→ **Trecho da página**
Por Raquel Rolnik, no Blog Habitat do Portal Yahoo!.
Desde a semana passada, estudantes da rede pública estadual de ensino têm ocupado escolas como forma de protestar contra o fechamento de unidades e o remanejamento de alunos, medidas anunciadas pelo governo do estado sob a justificativa de reorganizar a rede estadual. A mobilização começou em poucas escolas e logo se espalhou. Já são mais de 30, em diversas cidades do Estado, e este número não para de crescer (veja mapa colaborativo).
A reação do governo estadual tem sido a de desqualificar o movimento dos estudantes, lançando a suspeição de que se trata de movimento de “agentes infiltrados” de oposição e entrando com pedidos de reintegração de posse das escolas ocupadas. Ainda na semana passada, porém, o juiz Luis Felipe Ferrari Bedendi suspendeu a reintegração de posse das escolas, afirmando que “as ocupações – realizadas majoritariamente pelos estudantes das próprias escolas – revestem-se de caráter eminentemente protestante. Visa-se, pois, não à inversão da posse, a merecer proteção nesta via da ação possessória, mas sim à oitiva de uma pauta reivindicatória que busca maior participação da comunidade no processo decisório da gestão escolar.”
Além disso, a imprensa vem mostrando cada vez mais a presença ativa desses meninos e meninas, estudantes de ensino médio em sua maioria, na condução deste processo, bem como reportando sua organização e ação pacífica. E o movimento continua crescendo, trazendo à tona, para todos nós, o debate em torno das escolas públicas a partir de um ponto de vista diferente do que tem predominado até aqui.

→ **Exercício**
No texto sobre a ocupação das escolas, que decisão o juiz Luis Felipe Ferrari Bedendi tomou?

→ **Seção de dados**

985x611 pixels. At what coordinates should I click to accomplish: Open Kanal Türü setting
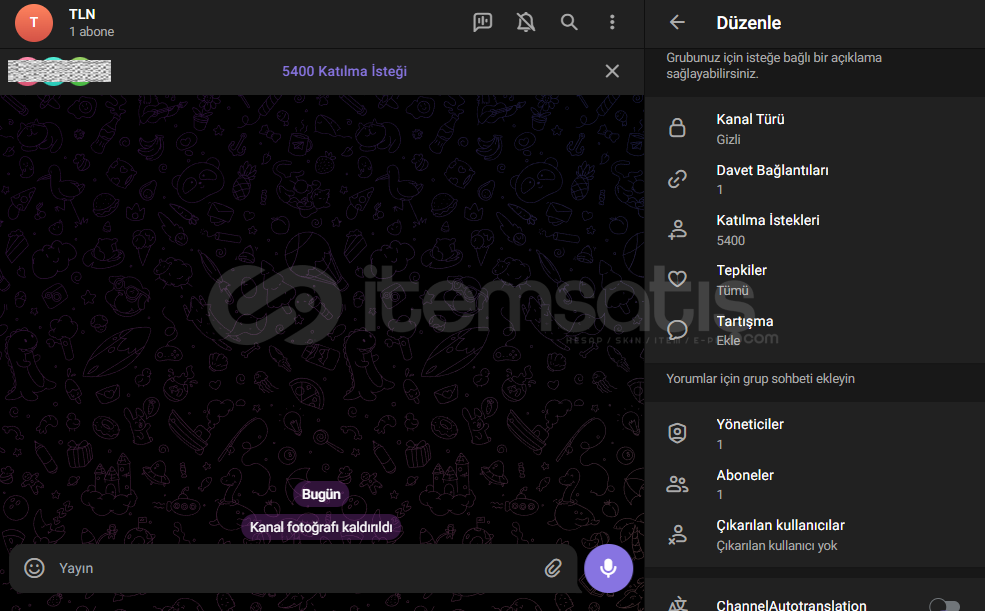tap(814, 129)
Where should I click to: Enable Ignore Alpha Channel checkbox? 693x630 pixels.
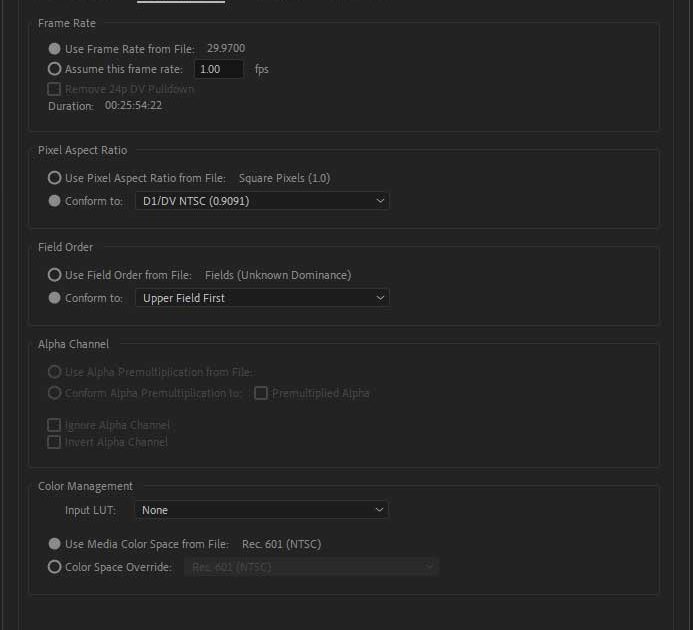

→ **Resultado da tarefa**
Ele suspendeu a reintegração de posse das escolas.